▶ _Short problem_
Copy out every line of the listing below without changing anything.
# # #
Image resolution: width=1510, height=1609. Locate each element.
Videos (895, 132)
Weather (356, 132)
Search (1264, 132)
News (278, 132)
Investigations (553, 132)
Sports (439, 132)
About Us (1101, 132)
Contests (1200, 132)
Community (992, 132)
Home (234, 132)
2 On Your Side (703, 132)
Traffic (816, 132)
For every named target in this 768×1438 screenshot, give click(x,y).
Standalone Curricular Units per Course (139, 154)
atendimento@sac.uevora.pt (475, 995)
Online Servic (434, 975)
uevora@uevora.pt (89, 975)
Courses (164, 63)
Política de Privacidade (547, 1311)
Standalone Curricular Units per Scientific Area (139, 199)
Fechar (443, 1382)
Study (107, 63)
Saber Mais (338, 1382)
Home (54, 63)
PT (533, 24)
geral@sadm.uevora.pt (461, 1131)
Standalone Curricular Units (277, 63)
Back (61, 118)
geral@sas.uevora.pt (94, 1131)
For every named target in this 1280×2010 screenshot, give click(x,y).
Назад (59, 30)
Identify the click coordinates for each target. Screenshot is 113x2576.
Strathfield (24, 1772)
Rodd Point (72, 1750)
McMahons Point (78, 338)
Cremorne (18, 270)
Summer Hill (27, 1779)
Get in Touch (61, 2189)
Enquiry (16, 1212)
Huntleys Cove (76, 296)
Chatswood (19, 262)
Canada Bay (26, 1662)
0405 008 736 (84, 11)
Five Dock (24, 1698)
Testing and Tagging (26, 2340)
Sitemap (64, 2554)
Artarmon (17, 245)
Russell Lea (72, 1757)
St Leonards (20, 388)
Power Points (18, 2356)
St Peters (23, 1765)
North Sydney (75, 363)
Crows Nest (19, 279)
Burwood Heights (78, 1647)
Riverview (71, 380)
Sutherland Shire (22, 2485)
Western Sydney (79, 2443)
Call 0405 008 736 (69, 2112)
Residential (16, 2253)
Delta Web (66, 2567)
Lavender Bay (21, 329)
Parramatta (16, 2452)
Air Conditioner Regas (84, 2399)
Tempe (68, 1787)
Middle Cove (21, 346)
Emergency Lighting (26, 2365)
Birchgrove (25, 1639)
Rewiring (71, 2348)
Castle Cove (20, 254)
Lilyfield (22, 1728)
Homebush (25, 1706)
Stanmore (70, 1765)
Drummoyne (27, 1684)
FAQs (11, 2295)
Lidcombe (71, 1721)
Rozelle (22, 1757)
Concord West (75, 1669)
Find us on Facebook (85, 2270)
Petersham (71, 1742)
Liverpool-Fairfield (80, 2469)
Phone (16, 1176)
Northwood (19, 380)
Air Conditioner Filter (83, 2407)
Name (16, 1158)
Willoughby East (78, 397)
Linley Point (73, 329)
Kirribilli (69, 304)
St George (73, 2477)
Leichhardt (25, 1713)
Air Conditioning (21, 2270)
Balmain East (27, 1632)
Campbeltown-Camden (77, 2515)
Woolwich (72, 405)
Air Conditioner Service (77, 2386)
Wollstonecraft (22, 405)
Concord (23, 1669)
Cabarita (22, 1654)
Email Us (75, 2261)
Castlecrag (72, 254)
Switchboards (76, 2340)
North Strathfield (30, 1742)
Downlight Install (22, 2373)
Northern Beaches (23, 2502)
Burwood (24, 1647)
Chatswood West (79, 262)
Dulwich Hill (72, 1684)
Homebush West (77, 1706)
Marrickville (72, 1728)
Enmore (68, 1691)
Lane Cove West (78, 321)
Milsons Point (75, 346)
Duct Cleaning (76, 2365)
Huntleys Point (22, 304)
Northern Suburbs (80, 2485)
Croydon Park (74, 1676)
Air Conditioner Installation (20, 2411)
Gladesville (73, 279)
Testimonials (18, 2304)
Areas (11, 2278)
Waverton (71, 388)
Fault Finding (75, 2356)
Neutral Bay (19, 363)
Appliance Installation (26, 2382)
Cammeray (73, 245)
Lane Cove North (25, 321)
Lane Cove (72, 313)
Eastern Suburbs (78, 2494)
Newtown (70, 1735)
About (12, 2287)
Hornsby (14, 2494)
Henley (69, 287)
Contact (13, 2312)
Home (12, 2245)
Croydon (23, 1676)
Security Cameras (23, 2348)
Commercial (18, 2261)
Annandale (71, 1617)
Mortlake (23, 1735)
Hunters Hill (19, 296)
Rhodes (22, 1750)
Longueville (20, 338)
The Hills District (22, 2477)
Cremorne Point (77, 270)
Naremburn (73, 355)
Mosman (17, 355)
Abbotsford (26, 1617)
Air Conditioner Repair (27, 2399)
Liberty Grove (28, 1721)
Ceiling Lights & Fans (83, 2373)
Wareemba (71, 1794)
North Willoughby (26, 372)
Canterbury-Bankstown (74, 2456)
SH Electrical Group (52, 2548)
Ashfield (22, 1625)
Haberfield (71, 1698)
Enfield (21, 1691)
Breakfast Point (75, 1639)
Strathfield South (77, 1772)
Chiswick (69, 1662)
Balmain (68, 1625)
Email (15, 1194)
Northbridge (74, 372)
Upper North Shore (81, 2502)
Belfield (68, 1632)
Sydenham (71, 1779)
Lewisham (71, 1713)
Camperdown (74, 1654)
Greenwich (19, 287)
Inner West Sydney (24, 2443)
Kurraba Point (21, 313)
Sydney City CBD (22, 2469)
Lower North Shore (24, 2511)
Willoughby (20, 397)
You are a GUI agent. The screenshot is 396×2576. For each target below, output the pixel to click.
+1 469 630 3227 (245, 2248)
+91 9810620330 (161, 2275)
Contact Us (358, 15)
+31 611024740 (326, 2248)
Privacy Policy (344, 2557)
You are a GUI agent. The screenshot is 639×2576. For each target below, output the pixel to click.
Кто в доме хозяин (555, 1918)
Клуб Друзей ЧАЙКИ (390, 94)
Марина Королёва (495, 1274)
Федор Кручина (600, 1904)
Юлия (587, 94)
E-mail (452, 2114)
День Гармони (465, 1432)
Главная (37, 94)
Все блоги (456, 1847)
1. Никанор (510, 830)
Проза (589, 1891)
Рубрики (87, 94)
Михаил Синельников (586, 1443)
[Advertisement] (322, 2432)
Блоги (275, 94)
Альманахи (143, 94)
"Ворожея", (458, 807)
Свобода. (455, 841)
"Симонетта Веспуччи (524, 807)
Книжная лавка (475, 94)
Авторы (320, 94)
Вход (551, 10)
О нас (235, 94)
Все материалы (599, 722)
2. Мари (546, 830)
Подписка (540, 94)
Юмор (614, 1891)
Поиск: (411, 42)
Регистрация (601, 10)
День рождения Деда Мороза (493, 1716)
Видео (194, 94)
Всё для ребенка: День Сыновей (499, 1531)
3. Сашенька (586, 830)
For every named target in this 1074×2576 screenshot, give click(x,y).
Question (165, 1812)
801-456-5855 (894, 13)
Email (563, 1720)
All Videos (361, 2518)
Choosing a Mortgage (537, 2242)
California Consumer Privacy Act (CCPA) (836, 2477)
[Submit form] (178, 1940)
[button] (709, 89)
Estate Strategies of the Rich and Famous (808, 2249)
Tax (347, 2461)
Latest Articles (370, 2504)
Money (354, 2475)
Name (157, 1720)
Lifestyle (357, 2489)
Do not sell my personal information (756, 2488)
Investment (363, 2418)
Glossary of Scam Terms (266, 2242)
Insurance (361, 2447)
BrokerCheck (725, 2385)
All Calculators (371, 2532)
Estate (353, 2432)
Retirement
# # #
▶ _Response to this exercise_
Image resolution: width=1510, height=1609. Locate each element.
Videos (895, 132)
Weather (356, 132)
Search (1264, 132)
News (278, 132)
Investigations (553, 132)
Sports (439, 132)
About Us (1101, 132)
Contests (1200, 132)
Community (992, 132)
Home (234, 132)
2 On Your Side (703, 132)
Traffic (816, 132)
For every named target in this 768×1438 screenshot, give click(x,y).
Standalone Curricular Units per Course (139, 154)
atendimento@sac.uevora.pt (475, 995)
Online Servic (434, 975)
uevora@uevora.pt (89, 975)
Courses (164, 63)
Política de Privacidade (547, 1311)
Standalone Curricular Units per Scientific Area (139, 199)
Fechar (443, 1382)
Study (107, 63)
Saber Mais (338, 1382)
Home (54, 63)
PT (533, 24)
geral@sadm.uevora.pt (461, 1131)
Standalone Curricular Units (277, 63)
Back (61, 118)
geral@sas.uevora.pt (94, 1131)
For every named target in this 1280×2010 screenshot, give click(x,y).
Назад (59, 30)
Identify the click coordinates for each target. Screenshot is 113x2576.
Strathfield (24, 1772)
Rodd Point (72, 1750)
McMahons Point (78, 338)
Cremorne (18, 270)
Summer Hill (27, 1779)
Get in Touch (61, 2189)
Enquiry (16, 1212)
Huntleys Cove (76, 296)
Chatswood (19, 262)
Canada Bay (26, 1662)
0405 008 736 (84, 11)
Five Dock (24, 1698)
Testing and Tagging (26, 2340)
Sitemap (64, 2554)
Artarmon (17, 245)
Russell Lea (72, 1757)
St Leonards (20, 388)
Power Points (18, 2356)
St Peters (23, 1765)
North Sydney (75, 363)
Crows Nest (19, 279)
Burwood Heights (78, 1647)
Riverview (71, 380)
Sutherland Shire (22, 2485)
Western Sydney (79, 2443)
Call 0405 008 736 (69, 2112)
Residential (16, 2253)
Delta Web (66, 2567)
Lavender Bay (21, 329)
Parramatta (16, 2452)
Air Conditioner Regas (84, 2399)
Tempe (68, 1787)
Middle Cove (21, 346)
Emergency Lighting (26, 2365)
Birchgrove (25, 1639)
Rewiring (71, 2348)
Castle Cove (20, 254)
Lilyfield (22, 1728)
Homebush (25, 1706)
Stanmore (70, 1765)
Drummoyne (27, 1684)
FAQs (11, 2295)
Lidcombe (71, 1721)
Rozelle (22, 1757)
Concord West (75, 1669)
Find us on Facebook (85, 2270)
Petersham (71, 1742)
Liverpool-Fairfield (80, 2469)
Phone (16, 1176)
Northwood (19, 380)
Air Conditioner Filter (83, 2407)
Name (16, 1158)
Willoughby East (78, 397)
Linley Point (73, 329)
Kirribilli (69, 304)
St George (73, 2477)
Leichhardt (25, 1713)
Air Conditioning (21, 2270)
Balmain East (27, 1632)
Campbeltown-Camden (77, 2515)
Woolwich (72, 405)
Air Conditioner Service (77, 2386)
Wollstonecraft (22, 405)
Concord (23, 1669)
Cabarita (22, 1654)
Email Us (75, 2261)
Castlecrag (72, 254)
Switchboards (76, 2340)
North Strathfield (30, 1742)
Downlight Install (22, 2373)
Northern Beaches (23, 2502)
Burwood (24, 1647)
Chatswood West (79, 262)
Dulwich Hill (72, 1684)
Homebush West (77, 1706)
Marrickville (72, 1728)
Enmore (68, 1691)
Lane Cove West (78, 321)
Milsons Point (75, 346)
Duct Cleaning (76, 2365)
Huntleys Point (22, 304)
Northern Suburbs (80, 2485)
Croydon Park (74, 1676)
Air Conditioner Installation (20, 2411)
Gladesville (73, 279)
Testimonials (18, 2304)
Areas (11, 2278)
Waverton (71, 388)
Fault Finding (75, 2356)
Neutral Bay (19, 363)
Appliance Installation (26, 2382)
Cammeray (73, 245)
Lane Cove North (25, 321)
Lane Cove (72, 313)
Eastern Suburbs (78, 2494)
Newtown (70, 1735)
About (12, 2287)
Hornsby (14, 2494)
Henley (69, 287)
Contact (13, 2312)
Home (12, 2245)
Croydon (23, 1676)
Security Cameras (23, 2348)
Commercial (18, 2261)
Annandale (71, 1617)
Mortlake (23, 1735)
Hunters Hill (19, 296)
Rhodes (22, 1750)
Longueville (20, 338)
The Hills District (22, 2477)
Cremorne Point (77, 270)
Naremburn (73, 355)
Mosman (17, 355)
Abbotsford (26, 1617)
Air Conditioner Repair (27, 2399)
Liberty Grove (28, 1721)
Ceiling Lights & Fans (83, 2373)
Wareemba (71, 1794)
North Willoughby (26, 372)
Canterbury-Bankstown (74, 2456)
SH Electrical Group (52, 2548)
Ashfield (22, 1625)
Haberfield (71, 1698)
Enfield (21, 1691)
Breakfast Point (75, 1639)
Strathfield South (77, 1772)
Chiswick (69, 1662)
Balmain (68, 1625)
Email (15, 1194)
Northbridge (74, 372)
Upper North Shore (81, 2502)
Belfield (68, 1632)
Sydenham (71, 1779)
Lewisham (71, 1713)
Camperdown (74, 1654)
Greenwich (19, 287)
Inner West Sydney (24, 2443)
Kurraba Point (21, 313)
Sydney City CBD (22, 2469)
Lower North Shore (24, 2511)
Willoughby (20, 397)
You are a GUI agent. The screenshot is 396×2576. For each target below, output the pixel to click.
+1 469 630 3227 (245, 2248)
+91 9810620330 (161, 2275)
Contact Us (358, 15)
+31 611024740 (326, 2248)
Privacy Policy (344, 2557)
You are a GUI agent. The screenshot is 639×2576. For each target below, output the pixel to click.
Кто в доме хозяин (555, 1918)
Клуб Друзей ЧАЙКИ (390, 94)
Марина Королёва (495, 1274)
Федор Кручина (600, 1904)
Юлия (587, 94)
E-mail (452, 2114)
День Гармони (465, 1432)
Главная (37, 94)
Все блоги (456, 1847)
1. Никанор (510, 830)
Проза (589, 1891)
Рубрики (87, 94)
Михаил Синельников (586, 1443)
[Advertisement] (322, 2432)
Блоги (275, 94)
Альманахи (143, 94)
"Ворожея", (458, 807)
Свобода. (455, 841)
"Симонетта Веспуччи (524, 807)
Книжная лавка (475, 94)
Авторы (320, 94)
Вход (551, 10)
О нас (235, 94)
Все материалы (599, 722)
2. Мари (546, 830)
Подписка (540, 94)
Юмор (614, 1891)
Поиск: (411, 42)
Регистрация (601, 10)
День рождения Деда Мороза (493, 1716)
Видео (194, 94)
Всё для ребенка: День Сыновей (499, 1531)
3. Сашенька (586, 830)
For every named target in this 1074×2576 screenshot, give click(x,y).
Question (165, 1812)
801-456-5855 (894, 13)
Email (563, 1720)
All Videos (361, 2518)
Choosing a Mortgage (537, 2242)
California Consumer Privacy Act (CCPA) (836, 2477)
[Submit form] (178, 1940)
[button] (709, 89)
Estate Strategies of the Rich and Famous (808, 2249)
Tax (347, 2461)
Latest Articles (370, 2504)
Money (354, 2475)
Name (157, 1720)
Lifestyle (357, 2489)
Do not sell my personal information (756, 2488)
Investment (363, 2418)
Glossary of Scam Terms (266, 2242)
Insurance (361, 2447)
BrokerCheck (725, 2385)
All Calculators (371, 2532)
Estate (353, 2432)
Retirement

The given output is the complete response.